MOSCOW (Reuters) - TNK-BP, Russia’s No.3 oil firm, is pushing back after its temporary exclusion from the pipeline export route to Poland and cuts in crude volumes it can ship to Belarus, its chief oil trader said on Tuesday.
TNK-BP clawed back some volumes but the allocations it got for the third quarter remain below previous levels, Jonathan Kollek, senior vice president for sales, trading and logistics, told Reuters.
“After 10 years of working with one of our most profitable destinations we are thrown out. Can you say why?” Kollek said in a forthright two-hour interview at TNK-BP’s new headquarters in Moscow.
The Anglo-Russian venture saw its volumes slashed in pipeline operator Transneft’s second-quarter export schedule to Poland, amid a shareholder dispute over co-owner BP’s bid to partner with state-controlled oil major Rosneft.
A legal challenge by the quartet of Soviet-born billionaires who own half of TNK-BP scuppered the BP-Rosneft partnership, angering the government leaders who had backed the deal.
Kollek’s boss, TNK-BP shareholder German Khan, fired off a series of letters to top officials demanding explanations over why TNK-BP’s allocations had been cut in the quarterly “graphic” of exports to Poland compiled by Transneft.
The company was told, Kollek said, that priority would be given to companies that sign direct contracts with end users.
Reluctantly, TNK-BP last Friday signed a term contract for the third quarter with Polish refiner PKN Orlen despite having a long-standing relationship with trading house Mercuria to cover its Polish shipments.
TNK-BP has typically received a quarterly allocation of 1.35 million tonnes that cover its contractual commitments to supply the Polish market via Mercuria.

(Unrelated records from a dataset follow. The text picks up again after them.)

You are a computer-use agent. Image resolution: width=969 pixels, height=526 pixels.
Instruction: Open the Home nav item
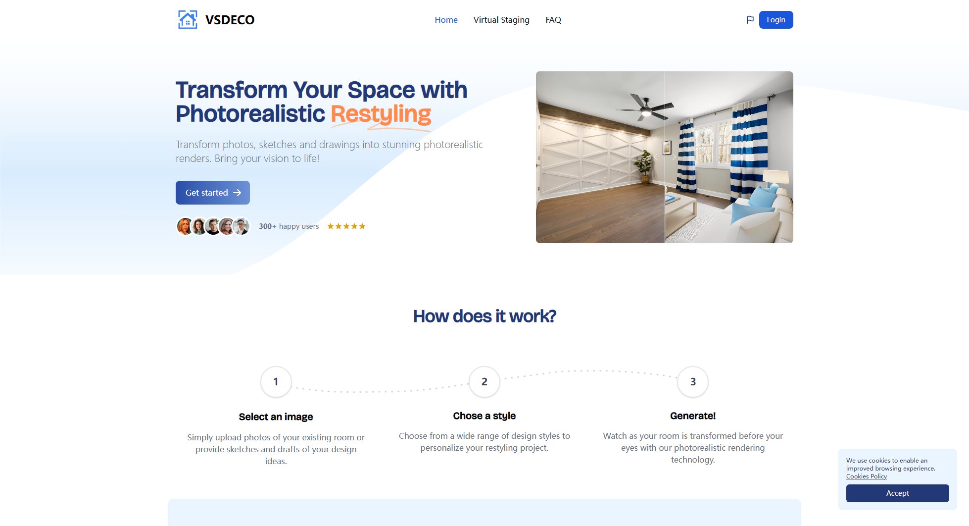446,20
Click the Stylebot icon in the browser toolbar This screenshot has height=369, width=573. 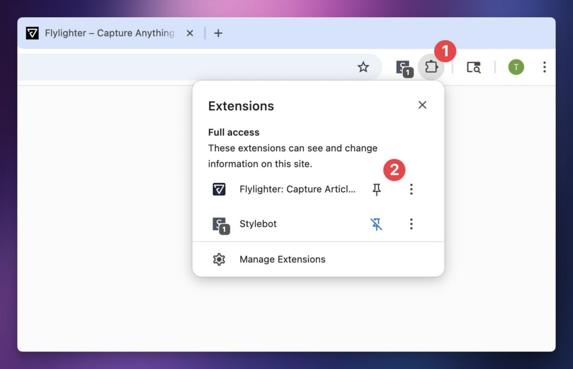(403, 68)
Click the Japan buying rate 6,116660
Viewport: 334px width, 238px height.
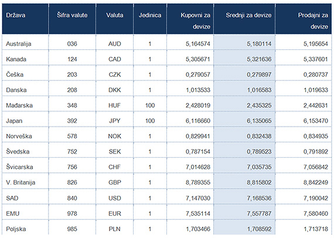coord(198,121)
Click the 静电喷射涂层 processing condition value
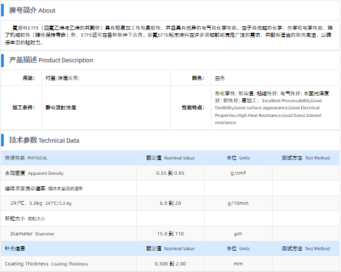This screenshot has width=341, height=272. [x=61, y=108]
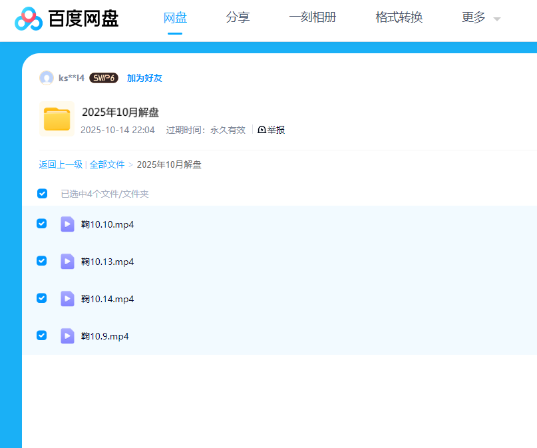Deselect the 鞠10.14.mp4 checkbox
The width and height of the screenshot is (537, 448).
click(42, 298)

That was cut to 400,000 tonnes in the second quarter, all of which was lumped into April. TNK-BP received no allocations for May but managed to win some additional volumes for June after launching a letter-writing campaign, Kollek said.

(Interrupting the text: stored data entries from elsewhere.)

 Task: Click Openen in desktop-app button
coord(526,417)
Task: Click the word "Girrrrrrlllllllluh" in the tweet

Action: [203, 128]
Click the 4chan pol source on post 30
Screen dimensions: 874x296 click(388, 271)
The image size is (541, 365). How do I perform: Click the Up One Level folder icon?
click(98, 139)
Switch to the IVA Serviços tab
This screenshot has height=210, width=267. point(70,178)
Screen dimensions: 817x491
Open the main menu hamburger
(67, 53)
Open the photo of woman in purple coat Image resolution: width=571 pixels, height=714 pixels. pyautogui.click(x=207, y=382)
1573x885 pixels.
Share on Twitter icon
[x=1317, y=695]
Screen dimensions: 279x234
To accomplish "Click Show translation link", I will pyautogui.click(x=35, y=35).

For the third quarter, TNK-BP has received a Poland allocation of 980,000 tonnes, again below its typical volumes.
Kollek is lobbying to increase that to 1.5 million tonnes, or even as high as 1.8 million tonnes, so that TNK-BP can make good on its commitments to Mercuria and supply up to 300,000 tonnes direct to PKN.
“On Poland an absurd, non-transparent action forces us to be in a position where we cannot fulfil a commitment to an internationally reputable company,” said Kollek, an Israeli who previously worked for trading house Marc Rich.
“We lose money. Russia loses money. We lose face.”
Kollek said TNK-BP would make good on its contract with PKN even if it did not get the Q3 allocations it is seeking. If necessary, it will take the $2 per barrel hit that delivering crude by tanker into the Polish port of Gdansk would entail.
“We will perform. We will take this on, because we hope the authorities will do the right thing and give us the graphic,” he said.
As the row over exports through Russia’s Druzhba pipeline system rumbled, Poland increased seaborne imports, buying extra cargoes of North Sea grades, traders have said.
TNK-BP also had its allocations to Belarus cut by over 30 percent in the third quarter, to 400,000 tonnes, even though total volumes rose by 9 percent and other oil firms received increased entitlements.
“What kind of a way is this to run a business?” he said.
”It’s not efficient and it’s not right to impose spontaneous, ad-hoc resolutions which upset existing long-term contractual obligations.
“This leads to inefficiencies, economic loss and last but not least to reputational issues, not only for us, for Russia as a whole.”